Sobre bloques de ceniza han levantado una especie de proscenio para un panel de degustación compuesto por cuatro caballeros sentados delante de una mesa cubierta con un mantel blanco sobre la cual hay seis botellitas transparentes de cristal, cada una de las cuales contiene aceite de un consorcio diferente y lleva una etiqueta con un número. Delante de cada hombre hay una fila de vasos de cristal y, con la pompa de una subasta de la Borgoña, comienza la cata.
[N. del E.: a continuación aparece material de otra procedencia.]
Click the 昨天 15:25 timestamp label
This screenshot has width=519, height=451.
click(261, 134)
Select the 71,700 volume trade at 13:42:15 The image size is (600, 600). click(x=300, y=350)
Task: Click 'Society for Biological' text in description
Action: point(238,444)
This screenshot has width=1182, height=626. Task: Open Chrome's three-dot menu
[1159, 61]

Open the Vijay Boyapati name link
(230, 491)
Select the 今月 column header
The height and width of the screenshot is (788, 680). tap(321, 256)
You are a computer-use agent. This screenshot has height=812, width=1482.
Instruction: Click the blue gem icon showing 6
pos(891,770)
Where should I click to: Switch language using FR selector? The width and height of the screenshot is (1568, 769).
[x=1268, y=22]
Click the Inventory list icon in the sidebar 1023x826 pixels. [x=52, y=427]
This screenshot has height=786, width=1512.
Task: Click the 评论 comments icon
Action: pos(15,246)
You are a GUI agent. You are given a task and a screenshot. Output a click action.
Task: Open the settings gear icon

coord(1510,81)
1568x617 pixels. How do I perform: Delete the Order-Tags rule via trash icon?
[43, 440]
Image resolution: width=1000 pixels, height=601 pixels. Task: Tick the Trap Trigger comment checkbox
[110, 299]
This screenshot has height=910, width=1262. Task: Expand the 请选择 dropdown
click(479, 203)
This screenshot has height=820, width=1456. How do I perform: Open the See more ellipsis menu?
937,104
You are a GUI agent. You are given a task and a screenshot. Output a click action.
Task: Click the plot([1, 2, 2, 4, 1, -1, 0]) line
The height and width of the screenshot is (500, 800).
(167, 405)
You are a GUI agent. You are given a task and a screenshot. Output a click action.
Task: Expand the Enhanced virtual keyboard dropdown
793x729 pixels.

Los jueces son campesinos jubilados y, como por aquí los campesinos casi nunca se retiran, calculo que la media de edad debe de ser de casi noventa años. Todos llevan sombreros para protegerse del frío; la mayoría, el típico
colbacco
, una gorra de lana con forro de conejo con orejeras. Uno desafía a la noche con un sombrero de fieltro. Les sirven en los vasos el primer aceite y los cuatro hunden las napias viejas, arrugadas y curtidas para sentir el olorcillo del aceite. Lo observan a la luz tenue de las lámparas del aparcamiento y escriben sus impresiones en blocs amarillos. Lo prueban y algunos lo beben. Escriben más impresiones. Lo prueban sobre un trozo de pan tostado y vuelven a escribir. No está permitido el vino en el estrado y sé que esto provocaría el fin abrupto del acontecimiento. Efectivamente, se sirven los seis aceites, se huelen, se prueban, se beben y se juzgan en la misma cantidad de minutos. Se anuncia el nombre del ganador y la multitud lo ovaciona, silba y patea el suelo. Gana por unanimidad el aceite del consorcio de Piazze. Barlozzo dice que eso ocurre porque era el único que participaba, que todas las botellas contenían el mismo aceite y que aquellos viejos no habrían sido capaces de distinguir entre dos aceites, aunque uno fuera de la Puglia, o de Grecia, lo mismo daba. De todos modos, sube a felicitar a los jueces y al dueño del molino. El cariño que siente por sus vecinos es tan evidente como el falso sarcasmo con el que pretende ocultarlo.